===== DATASET ENTRIES
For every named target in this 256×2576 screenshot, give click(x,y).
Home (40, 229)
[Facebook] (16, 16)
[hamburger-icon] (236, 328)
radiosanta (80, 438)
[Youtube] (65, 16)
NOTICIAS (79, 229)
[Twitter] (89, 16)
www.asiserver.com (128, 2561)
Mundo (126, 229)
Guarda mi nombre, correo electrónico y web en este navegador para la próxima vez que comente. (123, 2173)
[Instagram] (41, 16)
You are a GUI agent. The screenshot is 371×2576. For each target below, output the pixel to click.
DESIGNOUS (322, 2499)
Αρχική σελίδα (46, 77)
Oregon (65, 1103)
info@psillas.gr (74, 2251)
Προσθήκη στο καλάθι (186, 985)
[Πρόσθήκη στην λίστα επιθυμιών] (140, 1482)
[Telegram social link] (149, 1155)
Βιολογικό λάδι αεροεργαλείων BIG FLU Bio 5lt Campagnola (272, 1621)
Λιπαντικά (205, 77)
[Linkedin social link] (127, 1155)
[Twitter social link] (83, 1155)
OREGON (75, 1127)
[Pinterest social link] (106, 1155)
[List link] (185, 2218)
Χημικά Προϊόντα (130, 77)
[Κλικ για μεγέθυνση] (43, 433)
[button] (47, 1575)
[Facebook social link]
==========
◆ PROMPT:
Looking at the data above, return every line from the one with "radiosanta (80, 438)" down to the one with "info@psillas.gr (74, 2251)", exactly and inclusively.

◆ FINISHED TASK:
radiosanta (80, 438)
[Youtube] (65, 16)
NOTICIAS (79, 229)
[Twitter] (89, 16)
www.asiserver.com (128, 2561)
Mundo (126, 229)
Guarda mi nombre, correo electrónico y web en este navegador para la próxima vez que comente. (123, 2173)
[Instagram] (41, 16)
You are a GUI agent. The screenshot is 371×2576. For each target below, output the pixel to click.
DESIGNOUS (322, 2499)
Αρχική σελίδα (46, 77)
Oregon (65, 1103)
info@psillas.gr (74, 2251)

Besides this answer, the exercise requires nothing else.